Speaking of crytal balls, for IEEE members out there, has anyone seen the
picture of a swept 3D display in the IEEE Spectrum Magazine? Its like a
glass globe and an image forms inside.
3D technology looks really cool.
Speaking of which I was in the Kodak site and the
way they are going on about OLED panels it's a wonder
they haven't replaced LCD panels in most products
One of their claims is that they are faster then
film when it comes to speed.
Also faster then video pixel response
Have heard of DLP ("Digital Light Processing") is a proprietary technology
developed by Texas Instruments. It works quite differently than LCD. Instead
of having glass panels through which light is passed, the DLP chip is a
reflective surface made up of thousands of tiny mirrors. Each mirror
represents a single pixel.
search google for dlp_demo.swf and watch it.
Anyone have an idea what will come after LCD & Plasma
have had their run in the market for TV and monitors?
I can't for the life of me work out why a set of three lasers (RGB)
shouldn't be bounced off two spinning polygonal mirrors and modulated
to produce a projector. Lasers are fairly inefficient light sources
though, perhaps that's the reason. Plenty of advantages if it could
be made to work, though.
Not necessarily. I was thinking that I could have a tablet
or handheld PC, and it could project the screen image onto
a suitable wall or even the back of the seat in front,
giving a decent sized screen image out of a small device.
Basically a portable computer with built-in projector.
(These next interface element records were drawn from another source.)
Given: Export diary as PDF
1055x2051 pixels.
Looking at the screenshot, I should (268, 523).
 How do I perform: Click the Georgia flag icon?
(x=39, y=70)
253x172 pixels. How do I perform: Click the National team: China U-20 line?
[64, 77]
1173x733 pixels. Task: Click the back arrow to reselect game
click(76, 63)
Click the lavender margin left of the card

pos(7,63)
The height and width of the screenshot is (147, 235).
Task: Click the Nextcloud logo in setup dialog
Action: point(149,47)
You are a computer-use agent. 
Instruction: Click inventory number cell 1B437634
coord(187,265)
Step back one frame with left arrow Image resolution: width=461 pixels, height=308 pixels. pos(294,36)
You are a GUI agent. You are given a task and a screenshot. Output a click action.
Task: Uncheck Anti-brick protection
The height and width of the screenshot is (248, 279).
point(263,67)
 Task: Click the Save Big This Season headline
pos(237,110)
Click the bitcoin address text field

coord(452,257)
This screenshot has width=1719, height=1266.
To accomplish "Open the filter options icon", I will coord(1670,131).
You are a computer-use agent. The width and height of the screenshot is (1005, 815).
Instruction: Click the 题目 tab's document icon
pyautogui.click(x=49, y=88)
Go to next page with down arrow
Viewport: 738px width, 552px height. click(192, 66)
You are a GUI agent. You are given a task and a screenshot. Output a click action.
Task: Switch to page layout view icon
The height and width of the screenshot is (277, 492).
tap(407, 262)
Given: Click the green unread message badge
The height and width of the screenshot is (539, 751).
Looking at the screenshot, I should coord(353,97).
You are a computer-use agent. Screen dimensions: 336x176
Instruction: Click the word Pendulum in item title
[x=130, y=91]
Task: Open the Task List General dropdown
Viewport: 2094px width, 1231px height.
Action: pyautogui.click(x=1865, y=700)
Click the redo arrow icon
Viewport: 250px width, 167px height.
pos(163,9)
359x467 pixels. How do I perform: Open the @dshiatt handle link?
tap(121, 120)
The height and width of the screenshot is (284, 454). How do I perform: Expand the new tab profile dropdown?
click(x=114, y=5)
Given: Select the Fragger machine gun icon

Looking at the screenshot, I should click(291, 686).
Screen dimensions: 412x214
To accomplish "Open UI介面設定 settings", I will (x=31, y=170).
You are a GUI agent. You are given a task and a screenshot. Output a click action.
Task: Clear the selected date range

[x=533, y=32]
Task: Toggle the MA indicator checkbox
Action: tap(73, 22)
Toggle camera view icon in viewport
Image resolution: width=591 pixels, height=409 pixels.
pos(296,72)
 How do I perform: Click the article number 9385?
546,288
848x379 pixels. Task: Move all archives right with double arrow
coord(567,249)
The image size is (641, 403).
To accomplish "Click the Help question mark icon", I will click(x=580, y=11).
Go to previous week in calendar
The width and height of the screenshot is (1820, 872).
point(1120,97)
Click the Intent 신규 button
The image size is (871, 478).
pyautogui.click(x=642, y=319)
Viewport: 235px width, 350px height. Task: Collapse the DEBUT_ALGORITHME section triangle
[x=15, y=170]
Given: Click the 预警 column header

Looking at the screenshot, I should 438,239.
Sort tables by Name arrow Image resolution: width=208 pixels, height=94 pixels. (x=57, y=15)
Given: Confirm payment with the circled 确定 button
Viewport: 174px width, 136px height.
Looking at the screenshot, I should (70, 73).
You'd have to move the mirrors pretty damn fast for that to happen. Have
you ever been to a laser show? They can't even show a line drawing (with
far less area to cover than a screen!) with any stability (Can't do it
Laser light shows use positional transducers. This would use
a spinning polygonal mirror. The horizontal sweep would need
for example a 12-sided mirror spinning at 78000 RPM to achieve
the 15625 kHz refresh rate of TV - quite doable. Relatively
un-exotic devices exist that use air bearings to spin 20 times
as fast - modern dental drills for example that spin over 1M
I remember a few months ago, either Sony or some other Japanese company
put on market a PDA type device with a small OLED screen, instead of an
LCD screen. It was on the news as a world first for a commercially
available device that used OLED technology.